The input stage of the application circuit in Figure 3 can be simplified as shown in Figure 4. R2 and RIN, the input impedance of the ACPLC87x, create a current divider that results in an additional measurement error component that will add on top of the amplifier gain error. With the assumption that R1 and RIN have a much higher value than R2, the resulting loading error can be estimated to be R2/RIN.

With an RIN of 1 GΩ for the ACPL-C87x, the loading error is negligible for R2 values up to 1 MΩ, where the error is approximately 0.1%. Though this error is small, it can be reduced by lowering R2 to 100 kΩ (error of 0.01% approximately), or 10 kΩ (error of 0.001% approximately).
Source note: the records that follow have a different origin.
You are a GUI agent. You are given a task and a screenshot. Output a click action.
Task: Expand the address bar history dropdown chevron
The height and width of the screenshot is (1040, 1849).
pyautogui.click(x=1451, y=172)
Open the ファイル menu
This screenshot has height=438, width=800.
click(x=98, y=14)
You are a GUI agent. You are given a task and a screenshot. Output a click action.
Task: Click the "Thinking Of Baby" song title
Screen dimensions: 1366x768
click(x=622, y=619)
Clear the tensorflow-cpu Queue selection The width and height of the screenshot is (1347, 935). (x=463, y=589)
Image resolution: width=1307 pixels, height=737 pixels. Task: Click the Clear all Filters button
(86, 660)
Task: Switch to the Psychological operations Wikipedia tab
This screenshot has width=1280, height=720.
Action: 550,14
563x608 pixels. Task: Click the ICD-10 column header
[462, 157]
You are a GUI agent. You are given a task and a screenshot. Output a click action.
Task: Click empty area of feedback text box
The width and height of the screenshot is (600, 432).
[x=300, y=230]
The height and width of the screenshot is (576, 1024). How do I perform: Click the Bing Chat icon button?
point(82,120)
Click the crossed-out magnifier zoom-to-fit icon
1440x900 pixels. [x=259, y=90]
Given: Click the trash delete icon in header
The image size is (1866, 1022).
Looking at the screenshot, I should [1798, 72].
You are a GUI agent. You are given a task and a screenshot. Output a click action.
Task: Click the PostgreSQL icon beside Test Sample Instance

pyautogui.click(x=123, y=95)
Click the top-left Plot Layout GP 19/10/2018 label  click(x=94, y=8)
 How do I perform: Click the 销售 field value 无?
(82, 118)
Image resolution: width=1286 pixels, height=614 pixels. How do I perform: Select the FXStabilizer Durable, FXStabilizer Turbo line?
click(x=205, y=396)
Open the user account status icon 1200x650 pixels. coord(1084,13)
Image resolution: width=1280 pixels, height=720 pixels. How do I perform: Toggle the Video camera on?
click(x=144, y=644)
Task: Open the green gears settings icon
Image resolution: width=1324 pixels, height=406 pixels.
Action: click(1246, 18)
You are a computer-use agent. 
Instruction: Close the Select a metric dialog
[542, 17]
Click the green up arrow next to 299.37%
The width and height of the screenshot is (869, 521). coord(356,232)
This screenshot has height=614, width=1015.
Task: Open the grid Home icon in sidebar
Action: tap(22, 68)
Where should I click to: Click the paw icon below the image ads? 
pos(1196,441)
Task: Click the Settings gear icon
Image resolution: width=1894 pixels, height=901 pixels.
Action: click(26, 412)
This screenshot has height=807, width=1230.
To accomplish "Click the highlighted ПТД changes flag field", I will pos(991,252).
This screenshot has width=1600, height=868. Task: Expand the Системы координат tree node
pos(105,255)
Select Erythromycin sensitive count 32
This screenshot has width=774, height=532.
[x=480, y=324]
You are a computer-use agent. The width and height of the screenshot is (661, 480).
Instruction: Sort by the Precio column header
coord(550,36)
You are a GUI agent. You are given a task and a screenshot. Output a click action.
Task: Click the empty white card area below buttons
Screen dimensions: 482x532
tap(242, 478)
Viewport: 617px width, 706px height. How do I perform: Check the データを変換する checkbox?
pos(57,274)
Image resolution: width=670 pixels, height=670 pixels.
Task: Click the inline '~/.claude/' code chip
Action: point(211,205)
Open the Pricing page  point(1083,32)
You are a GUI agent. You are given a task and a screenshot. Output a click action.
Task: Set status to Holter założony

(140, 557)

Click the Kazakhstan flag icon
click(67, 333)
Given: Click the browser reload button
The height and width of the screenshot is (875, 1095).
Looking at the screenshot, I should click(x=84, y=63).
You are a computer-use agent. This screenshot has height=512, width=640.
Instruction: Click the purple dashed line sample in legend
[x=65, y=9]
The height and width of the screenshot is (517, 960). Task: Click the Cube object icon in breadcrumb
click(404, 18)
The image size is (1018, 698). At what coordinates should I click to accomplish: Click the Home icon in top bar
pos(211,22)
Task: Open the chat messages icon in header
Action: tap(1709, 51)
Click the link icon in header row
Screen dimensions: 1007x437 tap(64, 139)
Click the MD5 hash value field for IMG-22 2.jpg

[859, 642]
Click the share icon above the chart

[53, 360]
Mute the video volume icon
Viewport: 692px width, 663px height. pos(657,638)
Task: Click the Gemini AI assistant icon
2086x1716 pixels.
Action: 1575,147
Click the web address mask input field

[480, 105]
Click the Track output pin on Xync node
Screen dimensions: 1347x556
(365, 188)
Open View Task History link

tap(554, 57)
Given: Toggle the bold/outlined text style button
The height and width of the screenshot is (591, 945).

However with a lower R2, the higher power dissipation in the resistive divider string must be examined, especially for high voltage sensing applications. For a 0.01% loading error with an R2 of 100 kΩ measuring 600 V DC across L1 and L2, the resistive divider string consumes only 12 mW, assuming a VIN of 2 V. If R2 is reduced to 10 kΩ to reduce the error to 0.001%, the power consumption increases tenfold to 120 mW. In energy efficiency critical applications, such as photovoltaic (PV) inverters and battery-powered applications, this trade-off between measurement accuracy and power dissipation is a useful design option.

In addition, ACPL-C87X features a shutdown mode, which can be activated with a high level logic input on the shutdown pin. In this mode, the IDD1 supply current is reduced to only 15 μA, making it ideal for battery-powered devices and other power-sensitive applications.

Isolated Temperature Sensing using a Thermistor

Thermistors are widely used to measure temperature. Galvanic isolation between the potential of the thermistor and that of the system analog-to-digital converter is often required, especially when the thermistor is mounted near high voltages or in electrically noisy or poorly grounded environments. A lack of isolation can impair safety and induce electromagnetic interference (EMI).

A simple isolated temperature sensing circuit

A simple isolated temperature sensor circuit is shown in Figure 5. RT1 and R2 form a voltage divider from the floating, constant 5 V voltage source that also powers the voltage sensor. Choose RT1 and R2 so that the voltage fed into the ACPL-C87X isolation amplifier does not exceed the full-scale range of 2.46 V. The high impedance input terminal of the ACPL-C87X allows a relatively high resistance of R2 without causing a significant loading error. Select the resistor and capacitor values after reviewing the thermistor manufacturer data sheet.


Many applications require isolated high-voltage sensing. Designed specifically for high-voltage sensing, new generation optically isolated amplifiers, such as the ACPL-C87X, make monitoring and system protection circuits more accurate and easier to design.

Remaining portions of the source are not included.